Roger Federer claimed a record-equalling fifth ATP Indian Wells Masters title, continuing his career resurgence with a 6-4, 7-5 victory over Stan Wawrinka.
With Sunday's win, the 35-year-old Federer – who is now the oldest champion in history at Indian Wells – goes up four slots to the sixth place in the ATP rankings and is tied with Serbia's Novak Djokovic as the players with the greatest number of trophies from the California desert venue, reports Efe.
Federer had come back from a six-month hiatus from tennis by winning the Australian Open in January, and seemingly breezed through the California contest, winning every set in all his encounters.
Both players held serve until the 10th game of the first set when Federer, out in front by 5-4, managed to best his close friend in a 21-shot rally for the service break, after which Wawrinka broke Federer's serve initially to go out in front 2-0 in the second set before the champion-to-be battled back.
"It's an absolutely huge start to the year for me. Last year I didn't win any titles. I don't think I was in any finals except Brisbane. The change is dramatic, and it feels great," Federer told ATP website.
"For me, the dream run continues," Federer said. "I'm not as surprised as I was in Australia, but still this comes as a big, big surprise to me, nevertheless, to win here again and beating the players that I did and the way I did. I couldn't be more happy."
Federer on Saturday had continued his strong run of formby handily defeating American Jack Sock in the tiebreaker 6-1, 7-6 (7-4) to set up the showdown against Wawrinka in the final.
Federer had routed arch-rival Rafael Nadal of Spain in the round of 16 and earlier on Saturday, the third-ranked Wawrinka had made quick work of Spaniard Pablo Carreño Busta, defeating him 6-3, 6-2, to reach his first Indian Wells final.
Meanwhile, earlier on Sunday, in the women's final Russia' Elena Vesnina beat countrywoman Svetlana Kuznetsova 6-7 (6), 7-5, 6-4 for the trophy.
The 30-year-old Vesnina had been unable to make it past the tourney's third round in singles, but she beat the number two seeded Angelique Kerber, and Venus Williams (No. 12) this time around to advance to the final.

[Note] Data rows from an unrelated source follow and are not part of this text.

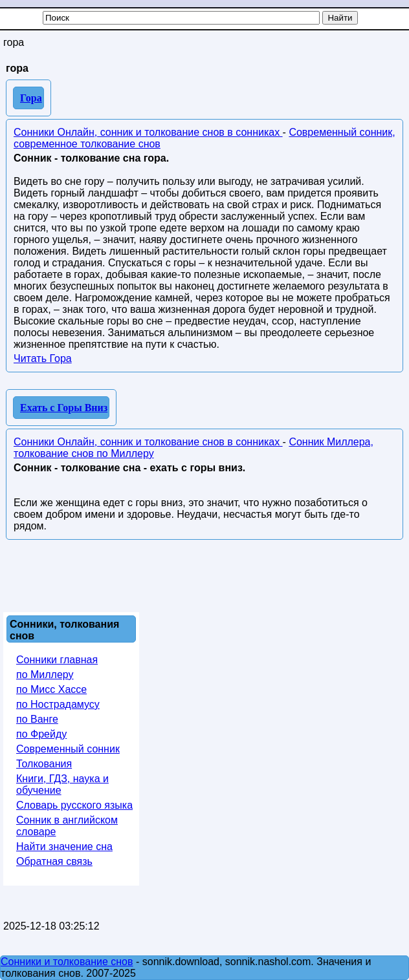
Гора (31, 98)
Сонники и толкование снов (67, 961)
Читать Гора (43, 358)
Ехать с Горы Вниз (63, 407)
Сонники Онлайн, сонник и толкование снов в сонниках (148, 132)
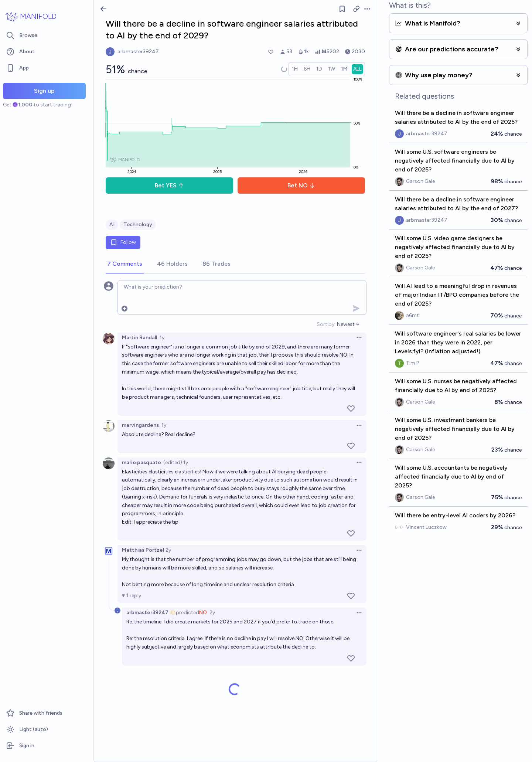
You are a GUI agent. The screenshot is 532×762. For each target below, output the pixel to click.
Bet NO (301, 185)
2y (168, 550)
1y (162, 337)
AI (112, 224)
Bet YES (169, 185)
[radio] (295, 69)
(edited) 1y (175, 462)
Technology (138, 224)
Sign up (44, 91)
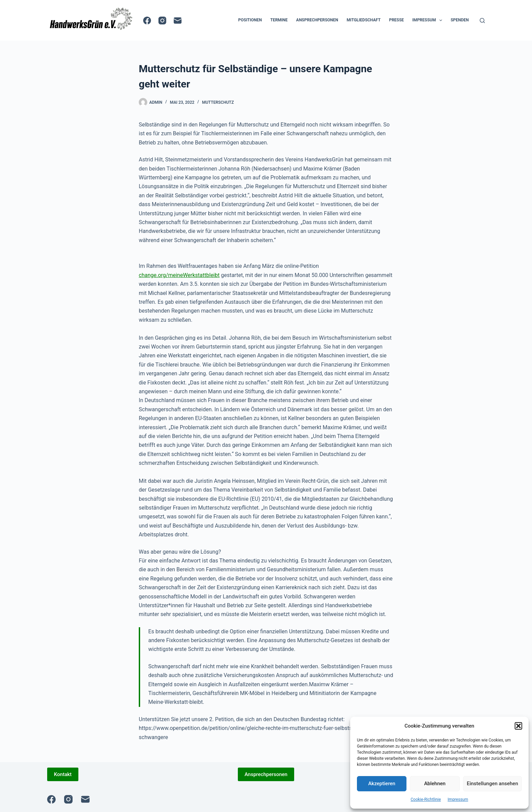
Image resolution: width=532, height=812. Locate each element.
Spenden (460, 20)
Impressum (458, 799)
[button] (518, 726)
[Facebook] (147, 20)
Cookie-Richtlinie (425, 799)
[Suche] (482, 20)
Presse (396, 20)
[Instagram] (162, 20)
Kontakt (63, 774)
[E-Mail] (178, 20)
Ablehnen (435, 783)
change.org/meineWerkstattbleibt (179, 275)
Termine (279, 20)
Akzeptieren (382, 783)
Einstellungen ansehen (492, 783)
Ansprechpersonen (317, 20)
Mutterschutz (218, 102)
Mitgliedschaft (364, 20)
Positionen (250, 20)
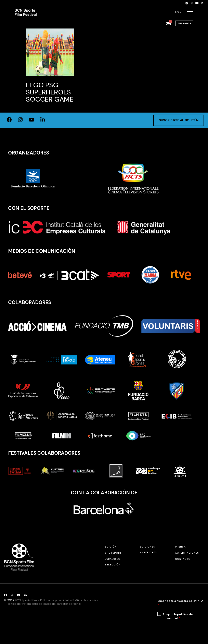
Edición (111, 546)
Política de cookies (85, 600)
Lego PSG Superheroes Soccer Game (50, 92)
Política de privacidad (55, 600)
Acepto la (178, 616)
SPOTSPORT (113, 553)
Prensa (180, 546)
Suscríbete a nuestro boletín (178, 603)
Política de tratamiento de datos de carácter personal (44, 604)
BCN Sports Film (26, 600)
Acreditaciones (187, 553)
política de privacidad (178, 616)
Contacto (183, 559)
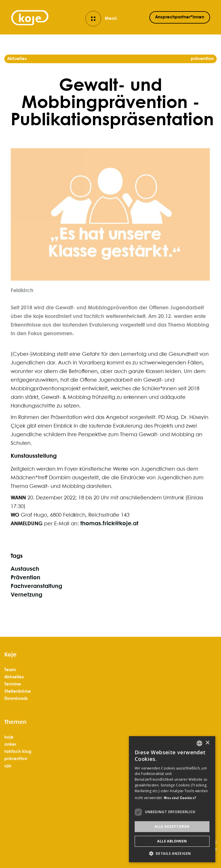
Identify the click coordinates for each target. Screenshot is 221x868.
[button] (172, 854)
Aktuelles (14, 687)
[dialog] (172, 799)
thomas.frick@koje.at (109, 539)
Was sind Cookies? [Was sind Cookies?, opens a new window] (180, 798)
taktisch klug (18, 775)
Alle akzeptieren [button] (172, 827)
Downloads (16, 709)
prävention (16, 783)
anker (10, 768)
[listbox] (199, 743)
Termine (12, 694)
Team (10, 680)
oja (8, 790)
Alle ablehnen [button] (172, 841)
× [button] (207, 743)
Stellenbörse (18, 702)
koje (9, 761)
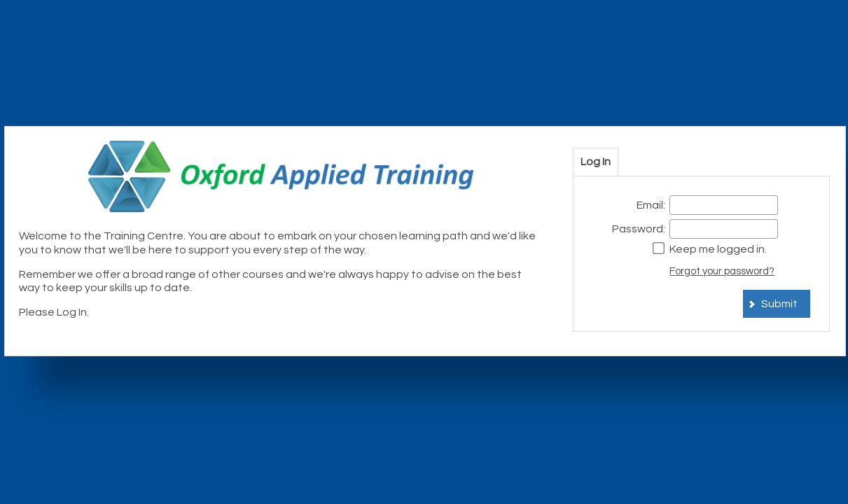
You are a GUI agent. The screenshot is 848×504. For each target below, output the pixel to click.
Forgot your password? (722, 271)
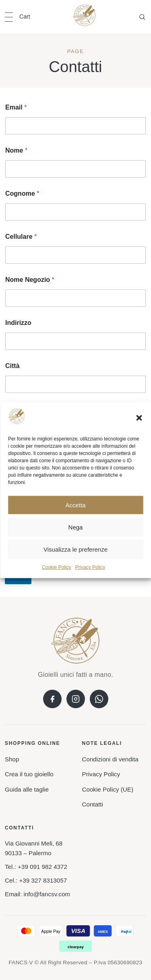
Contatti (93, 804)
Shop (12, 759)
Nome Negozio (30, 279)
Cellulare (21, 236)
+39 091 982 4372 (42, 866)
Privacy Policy (90, 567)
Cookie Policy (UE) (108, 789)
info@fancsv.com (47, 894)
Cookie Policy (56, 567)
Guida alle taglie (27, 789)
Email (16, 107)
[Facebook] (52, 699)
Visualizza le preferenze (75, 549)
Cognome (22, 193)
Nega (76, 527)
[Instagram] (76, 699)
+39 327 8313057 (43, 880)
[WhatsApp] (99, 699)
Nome (16, 150)
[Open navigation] (9, 17)
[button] (139, 418)
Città (12, 366)
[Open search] (142, 17)
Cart (25, 17)
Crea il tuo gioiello (29, 774)
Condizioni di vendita (110, 759)
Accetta (75, 505)
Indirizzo (18, 323)
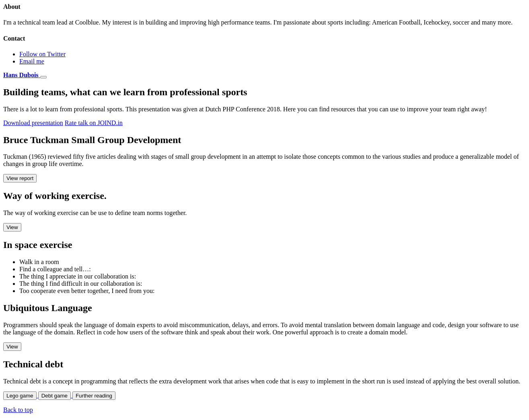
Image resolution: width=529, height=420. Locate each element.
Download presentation (33, 123)
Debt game (54, 395)
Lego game (20, 395)
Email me (32, 61)
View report (20, 178)
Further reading (94, 395)
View (12, 227)
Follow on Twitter (42, 54)
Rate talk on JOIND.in (94, 123)
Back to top (18, 410)
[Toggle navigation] (43, 77)
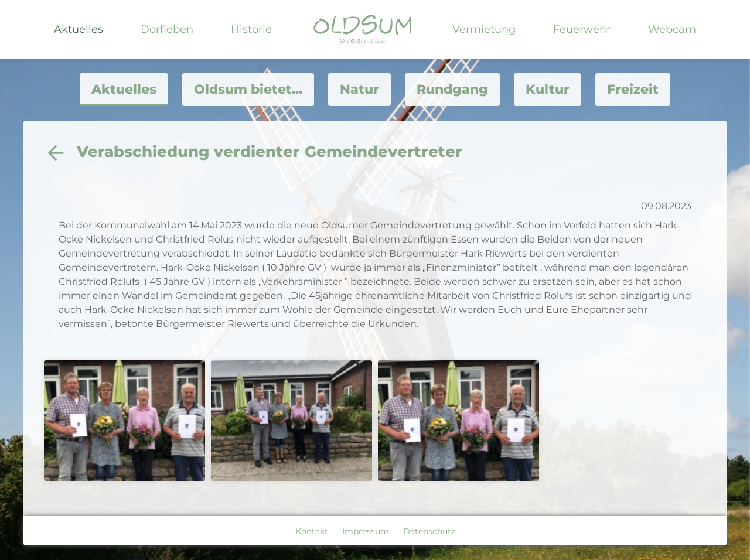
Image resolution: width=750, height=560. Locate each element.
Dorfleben (167, 29)
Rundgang (452, 89)
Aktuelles (79, 29)
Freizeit (633, 89)
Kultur (547, 89)
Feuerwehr (582, 29)
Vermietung (484, 29)
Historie (251, 29)
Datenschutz (429, 531)
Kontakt (312, 531)
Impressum (366, 531)
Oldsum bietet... (248, 89)
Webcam (672, 29)
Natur (359, 89)
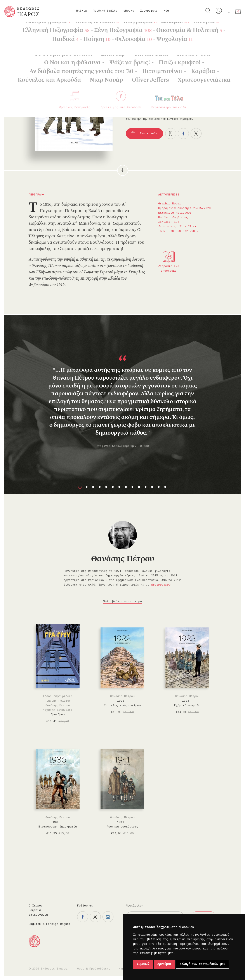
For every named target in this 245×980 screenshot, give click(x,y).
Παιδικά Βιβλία (105, 11)
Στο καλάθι (149, 134)
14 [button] (165, 487)
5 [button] (106, 487)
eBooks (129, 11)
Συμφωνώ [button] (143, 964)
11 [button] (146, 487)
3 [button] (93, 487)
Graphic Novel (54, 28)
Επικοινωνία (38, 915)
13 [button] (159, 487)
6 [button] (113, 487)
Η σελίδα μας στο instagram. (108, 916)
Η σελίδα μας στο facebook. (82, 916)
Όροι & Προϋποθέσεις (94, 969)
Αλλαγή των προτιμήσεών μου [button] (202, 964)
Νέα (166, 11)
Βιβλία (82, 11)
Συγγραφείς (149, 11)
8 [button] (126, 487)
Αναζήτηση (208, 11)
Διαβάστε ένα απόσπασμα (168, 269)
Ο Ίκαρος (35, 906)
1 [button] (80, 487)
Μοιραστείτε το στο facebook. (183, 134)
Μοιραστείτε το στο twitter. (196, 134)
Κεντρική (14, 28)
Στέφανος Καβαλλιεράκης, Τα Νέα (123, 446)
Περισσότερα (160, 585)
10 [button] (139, 487)
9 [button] (132, 487)
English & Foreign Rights (50, 924)
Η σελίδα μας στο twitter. (95, 916)
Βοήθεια (35, 910)
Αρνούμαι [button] (164, 964)
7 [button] (119, 487)
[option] (122, 388)
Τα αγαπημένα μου (229, 11)
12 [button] (152, 487)
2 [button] (86, 487)
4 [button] (99, 487)
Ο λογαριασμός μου (219, 11)
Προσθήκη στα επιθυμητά (171, 134)
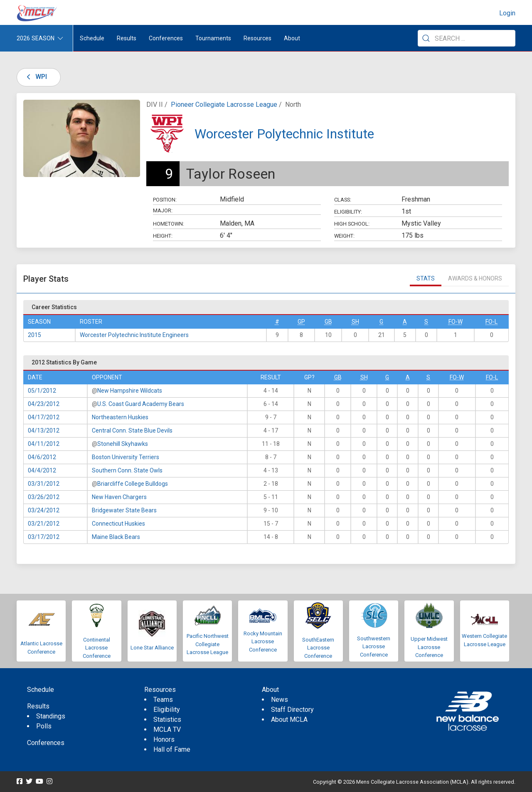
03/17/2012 (44, 537)
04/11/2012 (44, 444)
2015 (34, 335)
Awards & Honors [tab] (475, 278)
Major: (163, 210)
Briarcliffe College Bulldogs (133, 484)
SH (355, 322)
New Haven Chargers (119, 497)
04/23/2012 (44, 404)
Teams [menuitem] (163, 699)
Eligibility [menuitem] (167, 709)
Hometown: (168, 224)
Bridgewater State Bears (124, 510)
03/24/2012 (44, 510)
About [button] (292, 38)
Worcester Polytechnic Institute (284, 134)
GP (301, 322)
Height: (163, 236)
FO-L (491, 322)
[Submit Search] (426, 38)
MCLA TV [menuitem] (167, 729)
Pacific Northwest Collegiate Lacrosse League (207, 644)
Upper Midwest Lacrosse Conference (429, 647)
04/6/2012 (42, 457)
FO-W (456, 322)
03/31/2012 (44, 484)
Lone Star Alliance (152, 647)
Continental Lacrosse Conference (96, 648)
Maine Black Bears (116, 537)
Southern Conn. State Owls (127, 470)
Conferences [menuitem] (46, 743)
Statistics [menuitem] (167, 719)
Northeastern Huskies (120, 417)
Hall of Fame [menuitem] (172, 749)
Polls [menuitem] (44, 726)
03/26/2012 (44, 497)
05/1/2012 (42, 391)
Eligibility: (348, 212)
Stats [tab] (426, 278)
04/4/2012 (42, 470)
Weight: (344, 236)
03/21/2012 (44, 524)
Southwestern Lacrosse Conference (374, 647)
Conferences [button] (166, 38)
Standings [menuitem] (51, 716)
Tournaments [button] (213, 38)
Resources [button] (257, 38)
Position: (165, 199)
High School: (352, 224)
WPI (35, 76)
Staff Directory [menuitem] (292, 709)
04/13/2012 (44, 430)
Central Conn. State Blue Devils (132, 430)
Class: (342, 199)
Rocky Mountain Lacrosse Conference (263, 642)
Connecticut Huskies (118, 524)
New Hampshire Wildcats (130, 391)
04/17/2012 (44, 417)
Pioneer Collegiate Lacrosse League (224, 104)
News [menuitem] (279, 699)
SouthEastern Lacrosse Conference (318, 648)
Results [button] (126, 38)
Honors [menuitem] (164, 739)
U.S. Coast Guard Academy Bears (140, 404)
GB (328, 322)
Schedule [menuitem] (92, 38)
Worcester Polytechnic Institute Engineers (134, 335)
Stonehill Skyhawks (123, 444)
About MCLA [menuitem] (289, 719)
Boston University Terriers (126, 457)
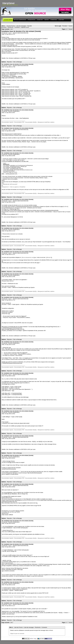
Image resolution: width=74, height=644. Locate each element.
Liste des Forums (11, 26)
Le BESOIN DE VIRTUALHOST (9, 184)
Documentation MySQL (31, 122)
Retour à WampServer (20, 20)
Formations (53, 20)
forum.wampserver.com (28, 257)
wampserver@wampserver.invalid (31, 500)
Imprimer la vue (25, 27)
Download (40, 20)
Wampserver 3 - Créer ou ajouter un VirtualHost (13, 187)
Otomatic (10, 111)
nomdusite (12, 260)
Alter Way (61, 20)
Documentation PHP (19, 122)
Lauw (9, 33)
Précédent (65, 26)
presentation (32, 20)
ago (48, 566)
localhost (40, 42)
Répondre (9, 62)
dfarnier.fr (49, 257)
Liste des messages (21, 26)
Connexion (17, 27)
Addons (46, 20)
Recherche (10, 27)
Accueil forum (8, 20)
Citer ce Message (17, 62)
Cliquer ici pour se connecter (17, 634)
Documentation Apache (7, 122)
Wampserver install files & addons (46, 122)
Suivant (70, 26)
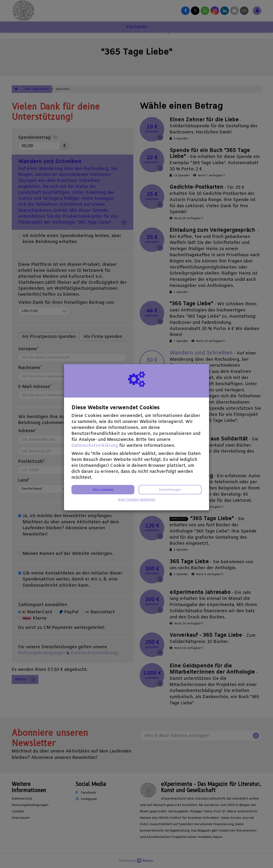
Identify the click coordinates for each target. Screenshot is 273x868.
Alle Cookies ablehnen (136, 500)
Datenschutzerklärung (95, 445)
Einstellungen (170, 490)
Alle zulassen (103, 490)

Kuznetsova had luck on her side early, winning the first set on a net cord in the tiebreaker. She gave the traditional wave acknowledging her good fortune to Vesnina, who had blown leads of 2-0 and 4-2.
Vesnina had 46 winners and 49 unforced errors. She successfully gambled at the net, winning 24 of 32 points during the three-hour match. Kuznetsova was runner-up in 2007 and 2008. At 31, Kuznetsova was the fifth-oldest women to reach the final. But the two-time major champion struggled with the lead while playing in front of hundreds of empty seats.
"I didn't feel good on Monday because she was very aggressive and I was a little bit out of my game," said Kuznetsova, the No. 8 seed. "I couldn't figure out a lot the wind and stuff like that."
Vesnina earned $1,175,505 (£950,000) for her third career singles title and will move up two spots to a career-high No 13 in the world rankings on Monday. The only other all-Russian women's final was in 2006, when Maria Sharapova beat Elena Dementieva.